## Document
######
HISTORY
In 1482, when the Portuguese first landed in what is now northern
Angola, they encountered the Kingdom of the Congo, which stretched from
modern Gabon in the north to the Kwanza River in the south. Mbanza
Congo, the capital, had a population of 50,000 people. South of this
were various important states, of which the Kingdom of Ndongo, ruled by
the Ngola (King), was most significant. Modern Angola derives its name
from the king of Ndongo. The Portuguese gradually took control of the
coastal strip throughout the 16th century by a series of treaties and
wars. The Dutch occupied Luanda from 1641-48, providing a boost for
anti-Portuguese states. In 1648, Brazilian-based Portuguese forces
re-took Luanda and initiated a process of military conquest of the Congo
and Ndongo states that ended with Portuguese victory in 1671. Full
Portuguese administrative control of the interior did not occur until
the beginning of the 20th century.
Portugal's primary interest in Angola quickly turned to slavery. The
slaving system began early in the 16th century with the purchase from
African chiefs of people to work on sugar plantations in Sao Tome,
Principe, and Brazil. Many scholars agree that by the 19th century,
Angola was the largest source of slaves not only for Brazil, but for the
Americas, including the United States. By the end of the 19th century, a
massive forced labor system had replaced formal slavery and would
continue until outlawed in 1961. It was this forced labor that provided
the basis for development of a plantation economy and, by the mid-20th
century, a major mining sector. Forced labor combined with British
financing to construct three railroads from the coast to the interior,
the most important of which was the transcontinental Benguela railroad
that linked the port of Lobito with the copper zones of the Belgian
Congo and what is now Zambia.
######
## Entries
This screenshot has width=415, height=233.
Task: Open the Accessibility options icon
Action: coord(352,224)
######
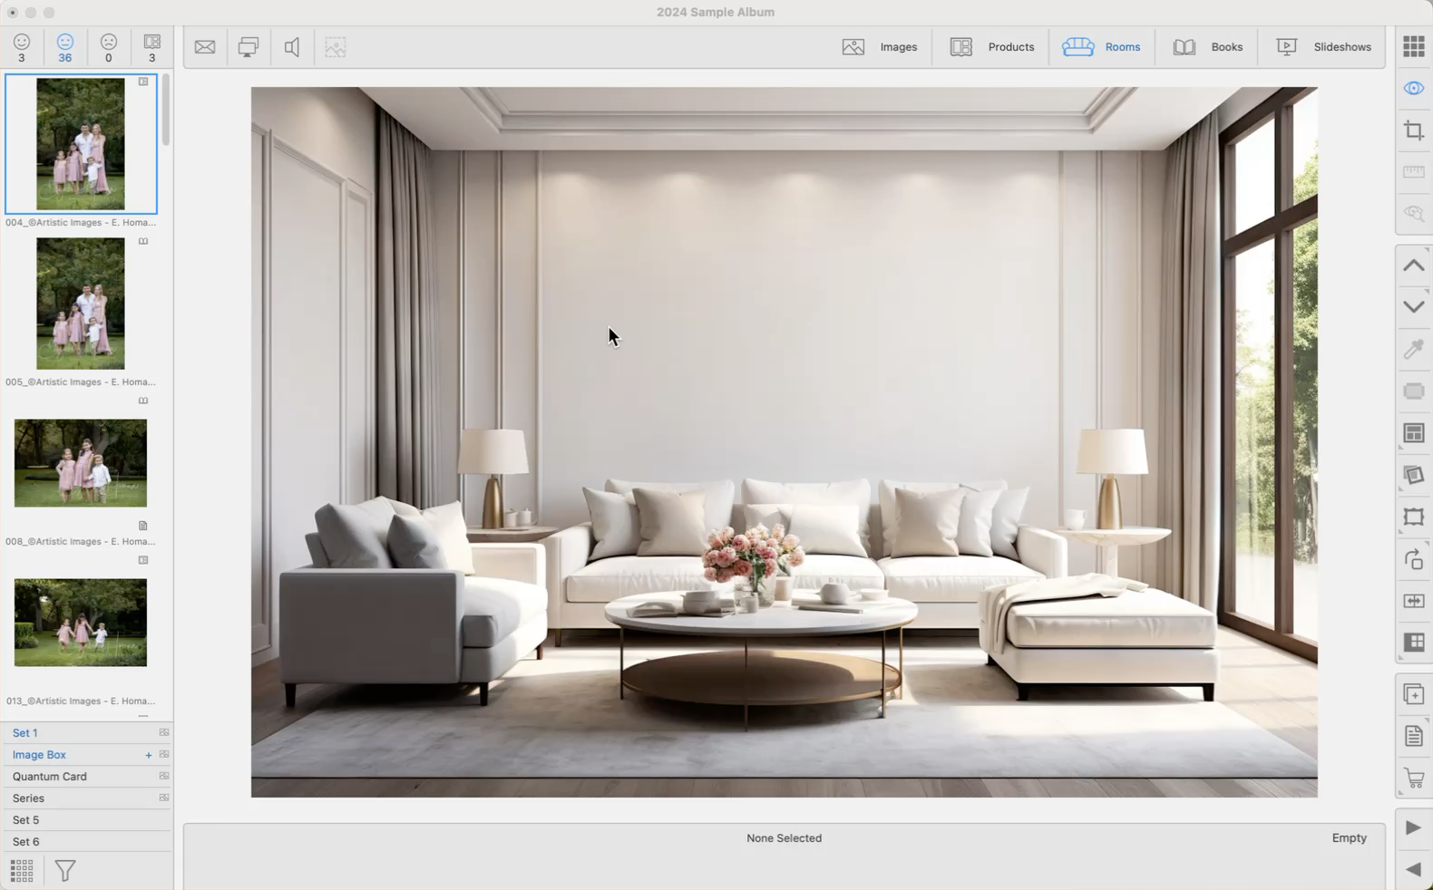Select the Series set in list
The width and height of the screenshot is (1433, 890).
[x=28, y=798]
######
## What you need to do
**1)** Decide whether each statement agrees with the Angola history passage, answering yes or no and quoting the deciding words of the passage: (a) the Dutch held Luanda from 1641-48; (b) forced labor was outlawed in 1971; (c) Angola's name comes from the king of Ndongo.
**2)** From the records, output the lines starting at the one containing "Select the Series set in list" and ending at the one containing "[x=28, y=798]", without the picture.
The records have no connection to the Angola history passage.

## Solutions for each task
**1)**
(a) Yes: "The Dutch occupied Luanda from 1641-48"
(b) No: "would continue until outlawed in 1961"
(c) Yes: "Modern Angola derives its name from the king of Ndongo."

**2)**
Select the Series set in list
The width and height of the screenshot is (1433, 890).
[x=28, y=798]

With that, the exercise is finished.